African Violet... I could have sworn I had other versions of this song, but apparently not. Oh wait - somehow, probably thanks to me misreading/mistyping, I have it down as American Violet on Fire on Ice (great album). Duly changed. Stupid fingers and eyes making mistakes years ago when I originally ripped all my CDs. I find the version on Alive too full of dead space, filler sections... I am sounding like a broken record again. As it ends and segues into You're Gonna Miss Your Candy Man the pace and tone changes up a gear. This is a nice lively opening. I have this track down as You're Goin' Miss Your Candyman more than once in my library and that returns hits on the web too; I suspect the source of my track list was wrong. Not Amazon this time though, but I still cannot be bothered to change it now I have noticed. It is a livelier track, and I needed that. There is still too much repetition though, the bass and rhythm sections are particularly guilty of that here. The song has a decent groove, but too long without modifying it dilutes that effect. Thankfully the whole tune is a bit shorter and overall I think it is my favourite so far on the album. The quicker pace is not maintained though, to my chagrin.

Dancing Girl is not a tune I recognise (I appear not to have a recorded version of it) but it is a good vehicle for Callier's vocal, with a low-level accompaniment behind it that is in places reminiscent of certain film soundtracks.

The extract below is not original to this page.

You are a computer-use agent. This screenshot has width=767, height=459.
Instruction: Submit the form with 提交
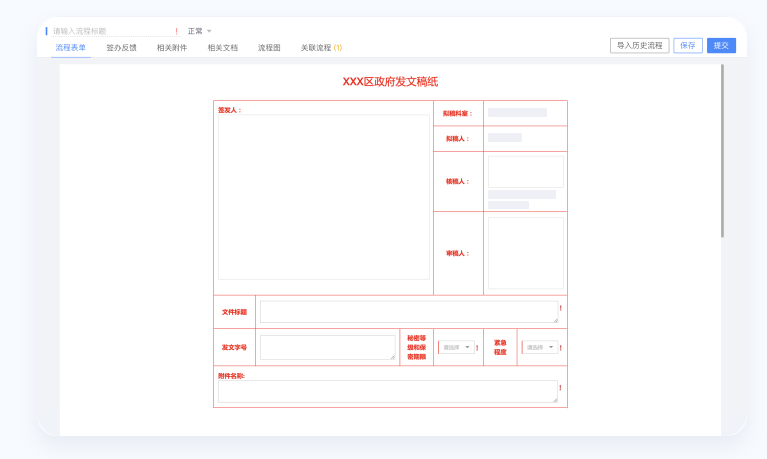point(721,45)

The song is 11 minutes, but really it feels like more than one track as the tone and instrumentation change so the length does not come across. Actually the track flies by much faster than some earlier (shorter) tunes and suddenly we reach the closer.

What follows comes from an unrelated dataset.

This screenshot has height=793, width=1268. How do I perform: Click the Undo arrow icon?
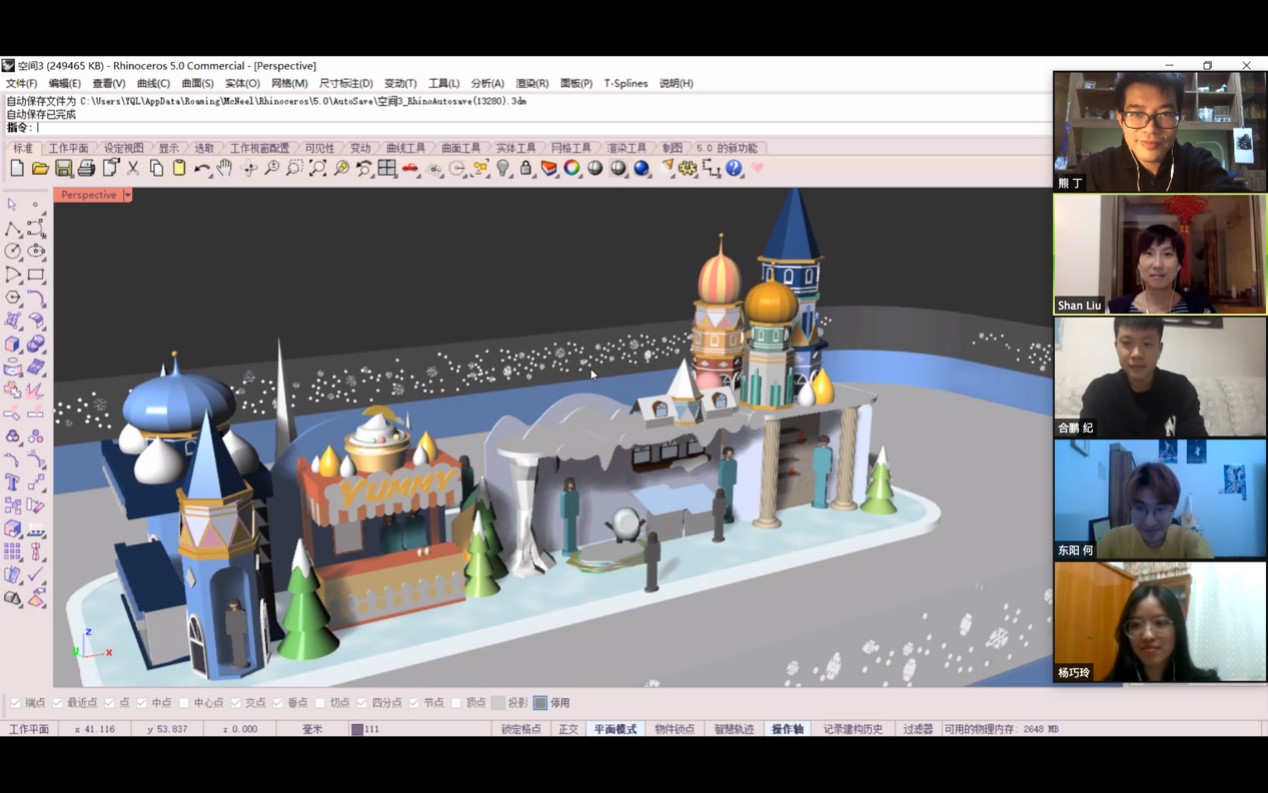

I Don't Want to See Myself was one of the stand-out tracks on Lifetime, the first Callier album I bought, and this performance, whilst it contains longer bridges, is pretty true to my memory of the recording. It is a nice way to close - higher tempo, more upbeat. The bass errs on the side of cheesy at times but that is forgivable. It is not a fantastic tune, but it is a good one that leaves me smiling.

All in all, Alive definitely has its faults, but I find it hard to part with any of the tracks here. I do not have any other live work by Terry Callier, and there will be no more to replace this with something better - may he rest in peace. I challenge anyone to listen to Terry Callier and not fall in love with his voice, the man had more soul than many much more acclaimed stars. He remains a firm favourite, with much better albums to come in due course.